Global growth is expected to be stronger than projected in the February Monetary Policy Report, and core consumer price inflation in advanced economies has remained elevated. Wholesale gas futures and oil prices have fallen materially, the MPC said in a statement.

BoE’s MPC has voted to increase the bank rate to 4.25 per cent. Global growth is expected to be stronger than previously projected, while core consumer price inflation in advanced economies remains high. CPI inflation is expected to fall significantly in 2023 Q2 due to factors such as the Energy Price Guarantee and falls in wholesale energy prices.

There have been large and volatile moves in global financial markets, in particular since the failure of Silicon Valley Bank and in the run-up to UBS’s purchase of Credit Suisse and reflecting market concerns about the possible broader impact of these events. Overall, government bond yields are broadly unchanged and risky asset prices are somewhat lower than at the time of the Committee’s previous meeting.

Additional fiscal support was announced in the Spring Budget. Bank staff have provisionally estimated that this could, relative to the February Report, increase the level of GDP by around 0.3 per cent over coming years. GDP is still likely to have been broadly flat around the turn of the year but is now expected to increase slightly in the second quarter, compared with the 0.4 per cent decline anticipated in the February Report.

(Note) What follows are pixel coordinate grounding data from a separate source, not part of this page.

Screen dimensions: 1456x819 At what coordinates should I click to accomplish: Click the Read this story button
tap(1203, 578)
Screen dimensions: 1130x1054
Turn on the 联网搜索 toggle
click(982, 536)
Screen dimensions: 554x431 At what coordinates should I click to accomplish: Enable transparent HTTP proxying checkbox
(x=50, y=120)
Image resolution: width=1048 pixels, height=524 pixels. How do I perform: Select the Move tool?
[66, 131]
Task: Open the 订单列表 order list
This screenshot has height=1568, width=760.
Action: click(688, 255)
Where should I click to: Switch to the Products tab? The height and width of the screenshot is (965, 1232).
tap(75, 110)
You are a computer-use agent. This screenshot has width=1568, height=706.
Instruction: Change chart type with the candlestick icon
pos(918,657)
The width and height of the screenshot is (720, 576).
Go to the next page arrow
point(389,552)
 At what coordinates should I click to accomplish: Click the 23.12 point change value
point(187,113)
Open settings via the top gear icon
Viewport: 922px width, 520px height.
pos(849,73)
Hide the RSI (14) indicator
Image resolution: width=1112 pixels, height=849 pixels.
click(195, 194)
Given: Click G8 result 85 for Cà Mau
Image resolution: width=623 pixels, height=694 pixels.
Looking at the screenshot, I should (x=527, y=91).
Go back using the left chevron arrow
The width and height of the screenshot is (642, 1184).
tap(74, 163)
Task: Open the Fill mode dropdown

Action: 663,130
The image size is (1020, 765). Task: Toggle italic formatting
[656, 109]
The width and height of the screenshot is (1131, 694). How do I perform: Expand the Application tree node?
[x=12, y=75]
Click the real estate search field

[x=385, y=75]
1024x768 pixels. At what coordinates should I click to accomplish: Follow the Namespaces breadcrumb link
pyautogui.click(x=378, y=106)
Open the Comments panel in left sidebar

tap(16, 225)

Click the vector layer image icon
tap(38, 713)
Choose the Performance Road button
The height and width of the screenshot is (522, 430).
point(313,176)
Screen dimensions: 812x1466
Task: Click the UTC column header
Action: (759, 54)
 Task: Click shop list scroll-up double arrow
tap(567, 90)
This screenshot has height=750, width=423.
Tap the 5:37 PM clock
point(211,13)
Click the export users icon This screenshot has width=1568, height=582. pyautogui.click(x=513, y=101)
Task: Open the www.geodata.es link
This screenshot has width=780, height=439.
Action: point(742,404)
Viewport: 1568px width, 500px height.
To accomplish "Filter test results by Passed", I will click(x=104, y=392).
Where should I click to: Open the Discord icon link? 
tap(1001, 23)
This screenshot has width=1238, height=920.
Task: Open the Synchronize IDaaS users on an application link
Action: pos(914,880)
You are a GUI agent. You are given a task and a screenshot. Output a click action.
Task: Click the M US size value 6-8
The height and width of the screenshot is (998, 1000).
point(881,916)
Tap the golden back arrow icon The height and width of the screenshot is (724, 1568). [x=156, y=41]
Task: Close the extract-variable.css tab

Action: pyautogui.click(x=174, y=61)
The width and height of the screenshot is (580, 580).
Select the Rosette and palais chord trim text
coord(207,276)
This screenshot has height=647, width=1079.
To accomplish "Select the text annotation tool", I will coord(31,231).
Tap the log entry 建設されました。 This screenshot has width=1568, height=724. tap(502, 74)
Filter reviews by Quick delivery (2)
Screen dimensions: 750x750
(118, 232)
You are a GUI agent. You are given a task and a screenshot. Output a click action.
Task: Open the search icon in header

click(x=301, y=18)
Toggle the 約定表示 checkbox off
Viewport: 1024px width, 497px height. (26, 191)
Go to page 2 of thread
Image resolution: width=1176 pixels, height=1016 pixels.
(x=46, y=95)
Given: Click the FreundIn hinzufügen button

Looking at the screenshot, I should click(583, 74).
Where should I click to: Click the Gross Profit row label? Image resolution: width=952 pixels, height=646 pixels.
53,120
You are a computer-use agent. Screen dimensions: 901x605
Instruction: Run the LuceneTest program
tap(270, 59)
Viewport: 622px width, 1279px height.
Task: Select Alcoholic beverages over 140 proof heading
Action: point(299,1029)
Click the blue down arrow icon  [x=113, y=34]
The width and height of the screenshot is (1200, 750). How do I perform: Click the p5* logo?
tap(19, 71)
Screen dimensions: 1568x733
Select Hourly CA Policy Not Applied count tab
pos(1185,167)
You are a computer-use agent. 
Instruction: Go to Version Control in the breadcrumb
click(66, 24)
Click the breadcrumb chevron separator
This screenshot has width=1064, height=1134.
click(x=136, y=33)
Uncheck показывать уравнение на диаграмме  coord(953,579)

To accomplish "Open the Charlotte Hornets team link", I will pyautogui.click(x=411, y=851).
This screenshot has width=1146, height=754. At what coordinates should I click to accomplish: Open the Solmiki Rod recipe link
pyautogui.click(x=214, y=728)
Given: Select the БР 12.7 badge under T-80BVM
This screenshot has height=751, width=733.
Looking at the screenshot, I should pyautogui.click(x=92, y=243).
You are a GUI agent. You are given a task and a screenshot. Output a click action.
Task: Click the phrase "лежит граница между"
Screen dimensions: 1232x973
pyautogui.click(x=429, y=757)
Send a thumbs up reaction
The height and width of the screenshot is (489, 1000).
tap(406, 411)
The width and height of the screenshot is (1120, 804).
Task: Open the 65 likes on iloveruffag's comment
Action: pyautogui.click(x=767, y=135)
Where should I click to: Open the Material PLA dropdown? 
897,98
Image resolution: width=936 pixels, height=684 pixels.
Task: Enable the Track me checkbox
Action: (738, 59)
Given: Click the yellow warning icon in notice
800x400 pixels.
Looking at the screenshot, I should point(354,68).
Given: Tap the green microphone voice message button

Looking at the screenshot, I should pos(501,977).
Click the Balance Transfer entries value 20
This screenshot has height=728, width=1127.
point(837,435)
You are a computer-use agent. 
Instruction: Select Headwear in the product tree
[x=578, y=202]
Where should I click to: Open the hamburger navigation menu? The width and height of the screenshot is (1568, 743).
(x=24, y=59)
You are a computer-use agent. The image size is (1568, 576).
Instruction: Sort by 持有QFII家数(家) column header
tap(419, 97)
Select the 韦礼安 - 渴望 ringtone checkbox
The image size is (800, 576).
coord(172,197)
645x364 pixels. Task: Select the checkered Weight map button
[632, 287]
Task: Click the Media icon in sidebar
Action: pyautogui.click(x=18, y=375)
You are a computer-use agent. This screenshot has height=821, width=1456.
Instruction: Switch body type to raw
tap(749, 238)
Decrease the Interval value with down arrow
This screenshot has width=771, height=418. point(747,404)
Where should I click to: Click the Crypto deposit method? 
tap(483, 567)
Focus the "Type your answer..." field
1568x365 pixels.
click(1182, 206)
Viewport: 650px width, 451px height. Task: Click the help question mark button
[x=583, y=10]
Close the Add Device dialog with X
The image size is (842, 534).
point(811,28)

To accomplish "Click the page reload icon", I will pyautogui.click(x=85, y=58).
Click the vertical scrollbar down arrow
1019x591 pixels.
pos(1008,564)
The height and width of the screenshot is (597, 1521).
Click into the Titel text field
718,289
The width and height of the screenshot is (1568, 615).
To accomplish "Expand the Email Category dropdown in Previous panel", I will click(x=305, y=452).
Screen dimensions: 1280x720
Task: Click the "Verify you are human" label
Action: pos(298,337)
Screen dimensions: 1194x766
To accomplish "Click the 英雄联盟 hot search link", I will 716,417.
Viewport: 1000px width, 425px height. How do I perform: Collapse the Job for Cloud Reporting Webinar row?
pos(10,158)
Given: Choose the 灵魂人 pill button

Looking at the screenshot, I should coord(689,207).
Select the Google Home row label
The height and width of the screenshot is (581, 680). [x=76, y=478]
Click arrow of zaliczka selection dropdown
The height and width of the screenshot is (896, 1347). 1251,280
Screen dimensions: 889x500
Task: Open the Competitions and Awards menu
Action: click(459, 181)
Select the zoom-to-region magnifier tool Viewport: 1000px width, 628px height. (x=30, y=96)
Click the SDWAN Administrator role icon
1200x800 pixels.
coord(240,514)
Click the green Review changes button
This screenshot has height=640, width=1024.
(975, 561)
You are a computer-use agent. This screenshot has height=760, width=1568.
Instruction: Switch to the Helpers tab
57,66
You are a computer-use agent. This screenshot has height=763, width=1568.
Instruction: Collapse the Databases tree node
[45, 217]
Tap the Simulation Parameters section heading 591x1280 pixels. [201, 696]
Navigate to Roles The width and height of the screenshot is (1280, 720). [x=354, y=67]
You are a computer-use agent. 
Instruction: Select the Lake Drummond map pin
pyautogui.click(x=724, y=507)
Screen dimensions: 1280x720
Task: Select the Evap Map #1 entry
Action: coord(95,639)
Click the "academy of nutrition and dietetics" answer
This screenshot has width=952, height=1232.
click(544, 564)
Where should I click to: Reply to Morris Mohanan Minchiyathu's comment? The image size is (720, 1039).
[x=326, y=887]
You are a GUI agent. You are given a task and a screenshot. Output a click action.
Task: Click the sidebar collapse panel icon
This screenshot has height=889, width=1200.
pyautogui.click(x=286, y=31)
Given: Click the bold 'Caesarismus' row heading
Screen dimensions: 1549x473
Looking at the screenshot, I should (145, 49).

As the Government’s Energy Price Guarantee (EPG) will be maintained at £2,500 for three further months from April, real household disposable income could remain broadly flat in the near term, rather than falling significantly. The labour market has remained tight, while the news since the MPC’s previous meeting points to stronger-than-expected employment growth in 2023 Q2 and a flat rather than rising unemployment rate.

Twelve-month CPI inflation fell from 10.5 per cent in December to 10.1 per cent in January but then rose to 10.4 per cent in February, 0.6 percentage points higher than expected in the February Report. CPI inflation is still expected to fall significantly in 2023 Q2, to a lower rate than anticipated in the February Report. This lower-than-expected rate is largely due to the near-term news in the Budget including on the EPG, alongside the falls in wholesale energy prices, the statement added.